What the task requires — Two lines mark the range in the entries below: the one holding "Switch to the Videos tab" and the one holding "You are a computer-use agent. Viewport: 1024px". Set down those two and all lines between them, exactly.
### Entries provided ###
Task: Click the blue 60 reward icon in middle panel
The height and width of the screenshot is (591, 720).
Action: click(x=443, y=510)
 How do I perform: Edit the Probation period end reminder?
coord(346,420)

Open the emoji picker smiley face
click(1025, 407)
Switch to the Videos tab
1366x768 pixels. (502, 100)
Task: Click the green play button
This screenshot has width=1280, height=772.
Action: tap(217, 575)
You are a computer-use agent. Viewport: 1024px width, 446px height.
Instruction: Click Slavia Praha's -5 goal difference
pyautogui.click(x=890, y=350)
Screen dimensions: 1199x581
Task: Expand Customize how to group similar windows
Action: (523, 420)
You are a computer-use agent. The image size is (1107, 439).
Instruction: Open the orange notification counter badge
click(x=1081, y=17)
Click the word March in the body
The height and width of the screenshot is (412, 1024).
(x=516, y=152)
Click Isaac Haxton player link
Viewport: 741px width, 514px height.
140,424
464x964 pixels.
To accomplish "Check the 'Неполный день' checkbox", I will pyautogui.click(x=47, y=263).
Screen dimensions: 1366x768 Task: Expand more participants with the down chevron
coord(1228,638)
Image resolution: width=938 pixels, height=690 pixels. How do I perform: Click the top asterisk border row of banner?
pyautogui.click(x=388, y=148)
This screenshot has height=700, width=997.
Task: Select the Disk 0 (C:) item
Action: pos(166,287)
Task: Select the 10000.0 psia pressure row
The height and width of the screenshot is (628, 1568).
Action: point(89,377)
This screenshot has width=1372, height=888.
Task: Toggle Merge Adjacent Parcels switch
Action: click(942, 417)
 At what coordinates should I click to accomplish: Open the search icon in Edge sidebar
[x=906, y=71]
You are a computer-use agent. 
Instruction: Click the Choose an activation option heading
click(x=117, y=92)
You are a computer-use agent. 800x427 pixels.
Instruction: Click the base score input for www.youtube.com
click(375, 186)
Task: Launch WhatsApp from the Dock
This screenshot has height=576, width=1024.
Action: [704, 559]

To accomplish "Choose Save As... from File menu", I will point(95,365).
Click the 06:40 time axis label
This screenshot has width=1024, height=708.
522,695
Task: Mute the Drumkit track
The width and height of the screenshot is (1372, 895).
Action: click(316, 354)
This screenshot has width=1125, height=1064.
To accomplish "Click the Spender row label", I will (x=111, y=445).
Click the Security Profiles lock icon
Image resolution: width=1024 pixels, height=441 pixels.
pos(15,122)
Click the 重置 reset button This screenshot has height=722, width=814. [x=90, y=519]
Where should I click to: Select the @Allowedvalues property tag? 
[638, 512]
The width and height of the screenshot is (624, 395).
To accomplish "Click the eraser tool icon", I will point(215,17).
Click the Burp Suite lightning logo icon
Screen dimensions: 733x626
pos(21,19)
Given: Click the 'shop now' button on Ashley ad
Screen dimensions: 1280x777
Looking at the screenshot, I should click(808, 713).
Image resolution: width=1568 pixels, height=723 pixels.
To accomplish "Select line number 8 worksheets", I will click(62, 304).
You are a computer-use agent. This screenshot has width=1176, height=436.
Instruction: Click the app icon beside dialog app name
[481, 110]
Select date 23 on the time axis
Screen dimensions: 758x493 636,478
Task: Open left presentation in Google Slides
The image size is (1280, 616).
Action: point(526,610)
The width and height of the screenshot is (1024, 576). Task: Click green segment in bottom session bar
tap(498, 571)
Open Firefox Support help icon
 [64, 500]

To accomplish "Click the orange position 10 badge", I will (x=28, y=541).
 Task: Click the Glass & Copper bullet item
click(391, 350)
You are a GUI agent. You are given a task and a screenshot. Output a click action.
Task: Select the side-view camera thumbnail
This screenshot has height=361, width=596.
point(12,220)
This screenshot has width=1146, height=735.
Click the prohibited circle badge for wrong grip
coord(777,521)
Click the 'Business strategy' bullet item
###
Response area —
Switch to the Videos tab
1366x768 pixels. (502, 100)
Task: Click the green play button
This screenshot has width=1280, height=772.
Action: tap(217, 575)
You are a computer-use agent. Viewport: 1024px width, 446px height.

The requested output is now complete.